Nationally Certified Alexander Technique Teacher (AmSAT, ACAT)
Certified Yoga Instructor (Yoga Room Berkeley Advanced Studies Program, Integral Yoga)
WITOLD FITZ-SIMON has been teaching yoga since 2000. He is a certified yoga instructor at the 500-hour level as a graduate of the Yoga Room Berkeley’s Advanced Studies Program under Donald Moyer and Mary Lou Weprin. A nationally certified Alexander Technique teacher, he served as a faculty member at the American Center for the Alexander Technique’s teacher training program from 2016 until its closure in 2018, and has taught actors, athletes, writers, musicians, lawyers, yoga teachers, and knitters in his private practice in New York City since 2014. Witold combines his practice of yoga, Alexander Technique, embodied anatomy and developmental movement into a lively somatic approach to self-expression and the body.
“I believe a well-lived life is like a craft. We can learn techniques and skills of the craft from others, which then become ours to perfect and apply how we choose, either to model our lives on the paths of those who inspire us, or to discover our own path. I believe the fulfillment of a life well-lived comes not from what we achieve, but from the experience of the process of crafting it.
“My own path began in earnest in one of those life moments that embed themselves so vividly in your mind that it only takes a thought to transport yourself back there, even after decades. My college roommate, choreographer Reggie Wilson, and a friend who became my first yoga teacher, Colleen Winney, taught a six-week course at a spiritualist church in Chelsea one summer that combined African dance and Yoga. I remember vividly the excruciating pain I felt as I did my very first Triangle Pose. My whole body was on fire from the chest down. I had never experienced anything like it and, rather than be intimidated by it, I remember being fascinated. “There’s something in this,” I remember thinking, and was determined to know more.
“Yoga for me in those early years of my practice was a necessity. Without it, I don’t know what might have become of me. My job at the time in the entertainment business was incredibly stressful and I was desperate for relief, both physical and mental. Yoga combined meditation, which I had been struggling away at in a seated practice, with physical activity and, in the nineties, was still a counter-cultural endeavor. All of these gave me the feeling of doing something special for myself as a contrast to the grind of working at a New York talent agency.
“I came to the Alexander Technique also out of necessity. In my forties, I found that yoga wasn’t enough to keep my body healthy. My early years of stressful working conditions followed by a decade of pushing and striving in my yoga practice had left me with sacroiliac problems that gave me recurring back pain, and yoga was no longer able to help me. In fact, my back pain had become so intense that, for several years, the only yoga I was able to do was a small handful of standing poses. Anything more challenging would throw my back out. The Alexander Technique enabled me to strengthen my back and reclaim my yoga practice, enabling me to become stronger and more flexible in middle age than I had ever been when I was younger.

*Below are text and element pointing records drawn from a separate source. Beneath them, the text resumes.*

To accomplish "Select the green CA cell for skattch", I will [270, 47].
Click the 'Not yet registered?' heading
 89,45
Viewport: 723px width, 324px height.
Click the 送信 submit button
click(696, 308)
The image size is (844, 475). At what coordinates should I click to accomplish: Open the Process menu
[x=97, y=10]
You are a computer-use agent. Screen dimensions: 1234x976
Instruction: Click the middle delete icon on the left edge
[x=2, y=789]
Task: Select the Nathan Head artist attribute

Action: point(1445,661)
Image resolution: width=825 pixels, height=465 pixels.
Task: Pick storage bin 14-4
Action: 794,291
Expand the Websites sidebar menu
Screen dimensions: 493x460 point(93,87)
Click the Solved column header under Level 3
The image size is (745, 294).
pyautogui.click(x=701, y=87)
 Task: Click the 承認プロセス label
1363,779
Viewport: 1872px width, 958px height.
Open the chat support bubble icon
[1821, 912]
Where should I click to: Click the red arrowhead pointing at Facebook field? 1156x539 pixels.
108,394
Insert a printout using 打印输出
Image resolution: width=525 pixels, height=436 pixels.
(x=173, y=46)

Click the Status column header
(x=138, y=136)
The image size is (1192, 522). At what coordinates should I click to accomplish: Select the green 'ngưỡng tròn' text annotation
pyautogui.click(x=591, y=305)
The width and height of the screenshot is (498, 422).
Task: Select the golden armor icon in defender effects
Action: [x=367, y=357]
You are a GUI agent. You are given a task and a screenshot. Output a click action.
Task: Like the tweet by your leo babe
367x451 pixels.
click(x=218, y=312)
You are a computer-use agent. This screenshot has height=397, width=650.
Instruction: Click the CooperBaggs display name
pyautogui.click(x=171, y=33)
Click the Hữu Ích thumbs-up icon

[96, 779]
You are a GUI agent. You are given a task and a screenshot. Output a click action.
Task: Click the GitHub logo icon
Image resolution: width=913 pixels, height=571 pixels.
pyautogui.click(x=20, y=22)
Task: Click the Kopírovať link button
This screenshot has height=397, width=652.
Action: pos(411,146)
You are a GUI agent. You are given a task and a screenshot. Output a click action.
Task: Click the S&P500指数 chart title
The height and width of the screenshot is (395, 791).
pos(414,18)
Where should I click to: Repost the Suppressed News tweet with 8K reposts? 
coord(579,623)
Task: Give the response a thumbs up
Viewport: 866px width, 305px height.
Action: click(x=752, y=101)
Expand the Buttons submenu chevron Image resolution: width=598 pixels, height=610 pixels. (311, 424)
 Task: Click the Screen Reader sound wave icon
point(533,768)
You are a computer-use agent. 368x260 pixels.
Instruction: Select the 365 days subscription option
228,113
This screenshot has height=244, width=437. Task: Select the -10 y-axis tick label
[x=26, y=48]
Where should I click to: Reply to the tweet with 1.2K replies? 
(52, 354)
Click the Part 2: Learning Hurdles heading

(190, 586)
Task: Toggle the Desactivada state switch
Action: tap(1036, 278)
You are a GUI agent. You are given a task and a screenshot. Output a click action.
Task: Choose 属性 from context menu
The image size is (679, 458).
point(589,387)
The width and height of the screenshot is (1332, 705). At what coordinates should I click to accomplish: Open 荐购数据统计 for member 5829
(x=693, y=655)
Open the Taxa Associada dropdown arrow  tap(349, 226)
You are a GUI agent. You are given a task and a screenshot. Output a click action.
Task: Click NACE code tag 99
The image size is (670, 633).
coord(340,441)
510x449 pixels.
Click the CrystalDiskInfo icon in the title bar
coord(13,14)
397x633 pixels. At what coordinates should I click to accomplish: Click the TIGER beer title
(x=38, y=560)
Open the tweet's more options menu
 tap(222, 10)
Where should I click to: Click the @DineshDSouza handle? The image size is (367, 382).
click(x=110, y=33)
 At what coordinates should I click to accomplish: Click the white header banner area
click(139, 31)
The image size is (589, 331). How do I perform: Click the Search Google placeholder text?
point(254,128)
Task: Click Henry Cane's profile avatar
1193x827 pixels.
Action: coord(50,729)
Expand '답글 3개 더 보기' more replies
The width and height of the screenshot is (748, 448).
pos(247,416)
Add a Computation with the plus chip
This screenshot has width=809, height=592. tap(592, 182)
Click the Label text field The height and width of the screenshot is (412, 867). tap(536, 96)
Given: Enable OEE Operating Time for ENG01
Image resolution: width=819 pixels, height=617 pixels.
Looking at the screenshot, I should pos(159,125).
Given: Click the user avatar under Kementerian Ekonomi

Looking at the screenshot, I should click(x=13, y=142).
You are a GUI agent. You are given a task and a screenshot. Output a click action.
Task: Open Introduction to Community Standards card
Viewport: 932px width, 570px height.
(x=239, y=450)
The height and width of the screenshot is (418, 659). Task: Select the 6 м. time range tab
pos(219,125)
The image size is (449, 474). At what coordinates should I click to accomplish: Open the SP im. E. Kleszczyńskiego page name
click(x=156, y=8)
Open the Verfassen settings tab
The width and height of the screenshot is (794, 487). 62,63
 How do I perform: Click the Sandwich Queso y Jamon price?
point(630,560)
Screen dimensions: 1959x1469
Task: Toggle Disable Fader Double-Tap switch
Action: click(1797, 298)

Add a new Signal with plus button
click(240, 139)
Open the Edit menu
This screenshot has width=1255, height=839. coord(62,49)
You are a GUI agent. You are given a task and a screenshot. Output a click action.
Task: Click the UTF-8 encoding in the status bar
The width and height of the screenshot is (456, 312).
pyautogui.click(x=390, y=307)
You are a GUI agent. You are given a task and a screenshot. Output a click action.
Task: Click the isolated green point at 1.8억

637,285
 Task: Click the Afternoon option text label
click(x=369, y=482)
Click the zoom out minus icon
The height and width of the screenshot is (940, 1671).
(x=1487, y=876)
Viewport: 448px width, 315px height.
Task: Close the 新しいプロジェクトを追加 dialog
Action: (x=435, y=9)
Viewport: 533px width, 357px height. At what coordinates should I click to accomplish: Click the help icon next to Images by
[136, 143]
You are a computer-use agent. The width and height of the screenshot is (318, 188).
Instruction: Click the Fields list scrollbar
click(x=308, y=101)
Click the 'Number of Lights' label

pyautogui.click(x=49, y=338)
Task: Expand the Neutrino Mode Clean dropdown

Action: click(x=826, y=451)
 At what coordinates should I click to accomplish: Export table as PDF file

“My principal way of learning is teaching. Organizing something in my mind well enough to be able to bring it to life for another person helps me integrate it. Over the years I’ve become: a yoga teacher, certified as a graduate of the Yoga Room, Berkeley’s Advanced Studies Program under Donald Moyer and Mary Lou Weprin; an Alexander Technique teacher, trained at the American Center for the Alexander Technique (ACAT) and nationally certified by the American Society for the Alexander Technique (AmSAT); and an anatomy teacher, bringing embodied anatomy and developmental movement to my students. The Craft of Living website and blog is my latest way of integrating the different aspects of my practice into a unified exploration of mind, body and being, accessible to everyone.”